*Source material*:
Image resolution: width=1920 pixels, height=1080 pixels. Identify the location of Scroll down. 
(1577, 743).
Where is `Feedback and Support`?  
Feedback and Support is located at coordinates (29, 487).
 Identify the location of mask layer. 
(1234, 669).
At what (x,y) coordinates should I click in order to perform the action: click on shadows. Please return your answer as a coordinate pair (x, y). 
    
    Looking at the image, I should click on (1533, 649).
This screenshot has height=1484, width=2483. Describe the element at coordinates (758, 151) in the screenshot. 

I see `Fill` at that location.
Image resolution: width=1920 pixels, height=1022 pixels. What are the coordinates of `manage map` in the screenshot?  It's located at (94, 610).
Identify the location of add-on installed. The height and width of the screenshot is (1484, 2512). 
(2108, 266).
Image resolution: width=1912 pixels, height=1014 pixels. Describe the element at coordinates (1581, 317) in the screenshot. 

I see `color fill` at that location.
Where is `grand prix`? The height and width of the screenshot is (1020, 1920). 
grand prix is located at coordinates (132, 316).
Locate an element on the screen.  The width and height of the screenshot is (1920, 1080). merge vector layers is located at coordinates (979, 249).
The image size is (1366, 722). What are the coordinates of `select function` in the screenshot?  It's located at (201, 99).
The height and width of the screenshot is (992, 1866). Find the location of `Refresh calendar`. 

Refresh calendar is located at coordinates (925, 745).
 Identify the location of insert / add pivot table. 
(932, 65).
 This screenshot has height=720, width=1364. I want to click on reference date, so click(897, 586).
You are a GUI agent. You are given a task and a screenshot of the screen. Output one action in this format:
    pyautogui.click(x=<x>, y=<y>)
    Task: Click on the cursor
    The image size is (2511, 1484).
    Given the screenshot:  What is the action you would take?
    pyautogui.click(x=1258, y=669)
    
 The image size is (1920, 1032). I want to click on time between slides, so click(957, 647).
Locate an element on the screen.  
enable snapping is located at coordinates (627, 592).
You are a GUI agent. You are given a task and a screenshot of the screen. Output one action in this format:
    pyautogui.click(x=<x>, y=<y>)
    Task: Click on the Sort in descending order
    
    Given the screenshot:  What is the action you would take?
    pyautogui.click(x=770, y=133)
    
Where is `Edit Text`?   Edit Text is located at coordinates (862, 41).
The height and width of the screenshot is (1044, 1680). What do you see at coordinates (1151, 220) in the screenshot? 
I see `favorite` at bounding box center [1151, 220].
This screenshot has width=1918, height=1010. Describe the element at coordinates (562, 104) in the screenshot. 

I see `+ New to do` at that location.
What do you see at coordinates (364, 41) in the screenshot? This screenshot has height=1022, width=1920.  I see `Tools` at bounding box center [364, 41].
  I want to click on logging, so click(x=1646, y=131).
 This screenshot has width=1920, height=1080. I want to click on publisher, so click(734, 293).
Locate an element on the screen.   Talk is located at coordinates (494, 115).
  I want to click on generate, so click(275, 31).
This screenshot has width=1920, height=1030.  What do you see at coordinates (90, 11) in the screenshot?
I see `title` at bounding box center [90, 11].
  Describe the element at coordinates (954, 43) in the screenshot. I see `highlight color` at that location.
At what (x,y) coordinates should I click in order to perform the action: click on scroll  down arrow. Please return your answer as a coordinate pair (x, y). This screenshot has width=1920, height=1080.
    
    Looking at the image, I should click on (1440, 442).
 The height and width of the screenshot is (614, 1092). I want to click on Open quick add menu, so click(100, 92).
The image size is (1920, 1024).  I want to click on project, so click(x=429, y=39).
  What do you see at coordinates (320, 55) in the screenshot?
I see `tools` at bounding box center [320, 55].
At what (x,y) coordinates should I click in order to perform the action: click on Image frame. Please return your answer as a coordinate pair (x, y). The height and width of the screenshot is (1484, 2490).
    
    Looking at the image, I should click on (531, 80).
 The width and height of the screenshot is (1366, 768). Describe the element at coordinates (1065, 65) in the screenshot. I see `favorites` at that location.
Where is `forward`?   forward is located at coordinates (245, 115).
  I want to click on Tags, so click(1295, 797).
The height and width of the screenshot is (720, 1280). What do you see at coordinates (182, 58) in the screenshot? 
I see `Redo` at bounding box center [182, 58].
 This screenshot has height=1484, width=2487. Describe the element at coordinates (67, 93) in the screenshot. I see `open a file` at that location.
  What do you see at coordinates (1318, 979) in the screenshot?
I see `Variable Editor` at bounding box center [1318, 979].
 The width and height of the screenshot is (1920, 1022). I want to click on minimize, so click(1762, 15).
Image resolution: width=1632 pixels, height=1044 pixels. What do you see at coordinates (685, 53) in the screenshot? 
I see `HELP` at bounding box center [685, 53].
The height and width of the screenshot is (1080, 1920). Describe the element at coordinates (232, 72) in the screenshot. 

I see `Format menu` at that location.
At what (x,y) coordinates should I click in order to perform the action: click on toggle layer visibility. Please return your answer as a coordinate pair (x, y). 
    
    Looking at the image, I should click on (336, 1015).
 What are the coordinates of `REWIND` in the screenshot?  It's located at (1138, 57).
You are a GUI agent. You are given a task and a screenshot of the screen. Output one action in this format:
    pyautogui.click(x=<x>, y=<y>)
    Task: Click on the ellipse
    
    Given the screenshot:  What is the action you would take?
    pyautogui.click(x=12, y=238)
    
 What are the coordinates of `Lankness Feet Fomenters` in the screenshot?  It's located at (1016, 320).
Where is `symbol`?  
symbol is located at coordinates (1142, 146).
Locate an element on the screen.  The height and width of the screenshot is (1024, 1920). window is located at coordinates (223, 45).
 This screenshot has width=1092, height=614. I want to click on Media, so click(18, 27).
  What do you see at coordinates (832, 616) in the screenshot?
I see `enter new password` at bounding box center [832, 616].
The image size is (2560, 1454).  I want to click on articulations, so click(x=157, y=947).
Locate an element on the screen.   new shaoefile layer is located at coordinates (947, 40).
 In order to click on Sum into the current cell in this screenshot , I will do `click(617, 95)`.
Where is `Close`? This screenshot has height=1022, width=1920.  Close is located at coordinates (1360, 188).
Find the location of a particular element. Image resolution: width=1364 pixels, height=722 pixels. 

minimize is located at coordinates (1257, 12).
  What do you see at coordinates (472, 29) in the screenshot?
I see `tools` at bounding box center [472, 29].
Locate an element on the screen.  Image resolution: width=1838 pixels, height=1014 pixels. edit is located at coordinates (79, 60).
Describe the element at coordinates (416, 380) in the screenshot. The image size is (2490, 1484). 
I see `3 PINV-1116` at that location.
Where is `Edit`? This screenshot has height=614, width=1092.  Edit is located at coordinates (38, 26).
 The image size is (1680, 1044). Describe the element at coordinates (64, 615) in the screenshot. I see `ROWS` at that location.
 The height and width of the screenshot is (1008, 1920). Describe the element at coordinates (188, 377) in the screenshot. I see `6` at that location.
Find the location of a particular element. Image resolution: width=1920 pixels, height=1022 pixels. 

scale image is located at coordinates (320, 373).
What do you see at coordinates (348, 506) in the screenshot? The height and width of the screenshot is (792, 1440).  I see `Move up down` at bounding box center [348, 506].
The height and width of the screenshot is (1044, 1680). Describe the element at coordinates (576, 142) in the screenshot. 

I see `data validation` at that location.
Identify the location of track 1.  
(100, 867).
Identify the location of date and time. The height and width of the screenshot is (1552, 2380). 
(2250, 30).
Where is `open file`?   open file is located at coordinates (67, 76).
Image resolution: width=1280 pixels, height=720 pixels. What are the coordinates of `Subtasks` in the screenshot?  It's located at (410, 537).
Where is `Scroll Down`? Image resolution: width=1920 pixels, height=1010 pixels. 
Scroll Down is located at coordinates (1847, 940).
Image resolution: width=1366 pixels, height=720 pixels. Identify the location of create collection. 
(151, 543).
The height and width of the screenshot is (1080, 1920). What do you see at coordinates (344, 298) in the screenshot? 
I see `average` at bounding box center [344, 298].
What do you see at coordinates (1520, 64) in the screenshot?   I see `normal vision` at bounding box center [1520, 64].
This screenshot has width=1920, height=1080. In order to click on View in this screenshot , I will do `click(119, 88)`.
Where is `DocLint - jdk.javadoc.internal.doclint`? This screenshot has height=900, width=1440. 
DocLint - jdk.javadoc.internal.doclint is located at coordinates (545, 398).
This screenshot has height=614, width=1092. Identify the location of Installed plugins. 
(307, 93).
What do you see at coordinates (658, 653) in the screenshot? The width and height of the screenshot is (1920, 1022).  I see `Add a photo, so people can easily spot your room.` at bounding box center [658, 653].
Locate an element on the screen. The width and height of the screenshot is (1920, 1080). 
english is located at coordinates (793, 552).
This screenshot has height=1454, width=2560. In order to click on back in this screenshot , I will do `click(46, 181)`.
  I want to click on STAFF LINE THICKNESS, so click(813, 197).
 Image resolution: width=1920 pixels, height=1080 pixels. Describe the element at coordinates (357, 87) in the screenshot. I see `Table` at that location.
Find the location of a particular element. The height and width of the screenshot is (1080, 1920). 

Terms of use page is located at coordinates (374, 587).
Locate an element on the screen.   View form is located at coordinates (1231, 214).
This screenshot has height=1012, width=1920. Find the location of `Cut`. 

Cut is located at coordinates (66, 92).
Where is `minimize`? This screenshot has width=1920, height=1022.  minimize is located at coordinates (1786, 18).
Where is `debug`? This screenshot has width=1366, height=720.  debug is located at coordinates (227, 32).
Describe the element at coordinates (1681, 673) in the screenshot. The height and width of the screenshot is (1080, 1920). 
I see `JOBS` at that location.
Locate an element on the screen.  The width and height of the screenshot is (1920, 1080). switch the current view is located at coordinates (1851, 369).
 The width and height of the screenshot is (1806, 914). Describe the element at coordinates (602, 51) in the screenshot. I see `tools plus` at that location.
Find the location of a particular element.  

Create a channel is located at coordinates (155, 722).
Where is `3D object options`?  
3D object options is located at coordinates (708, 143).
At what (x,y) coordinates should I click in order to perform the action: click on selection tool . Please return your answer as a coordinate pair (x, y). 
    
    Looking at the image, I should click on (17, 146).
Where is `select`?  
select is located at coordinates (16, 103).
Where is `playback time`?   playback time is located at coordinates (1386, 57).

*Set task*: Return without any change the part of the data that opens with the line containing "coordinates (1786, 18)." and closes with the last line of the data.

*Full solution*:
Where is `minimize`? This screenshot has width=1920, height=1022.  minimize is located at coordinates (1786, 18).
Where is `debug`? This screenshot has width=1366, height=720.  debug is located at coordinates (227, 32).
Describe the element at coordinates (1681, 673) in the screenshot. The height and width of the screenshot is (1080, 1920). 
I see `JOBS` at that location.
Locate an element on the screen.  The width and height of the screenshot is (1920, 1080). switch the current view is located at coordinates (1851, 369).
 The width and height of the screenshot is (1806, 914). Describe the element at coordinates (602, 51) in the screenshot. I see `tools plus` at that location.
Find the location of a particular element.  

Create a channel is located at coordinates (155, 722).
Where is `3D object options`?  
3D object options is located at coordinates (708, 143).
At what (x,y) coordinates should I click in order to perform the action: click on selection tool . Please return your answer as a coordinate pair (x, y). 
    
    Looking at the image, I should click on (17, 146).
Where is `select`?  
select is located at coordinates (16, 103).
Where is `playback time`?   playback time is located at coordinates (1386, 57).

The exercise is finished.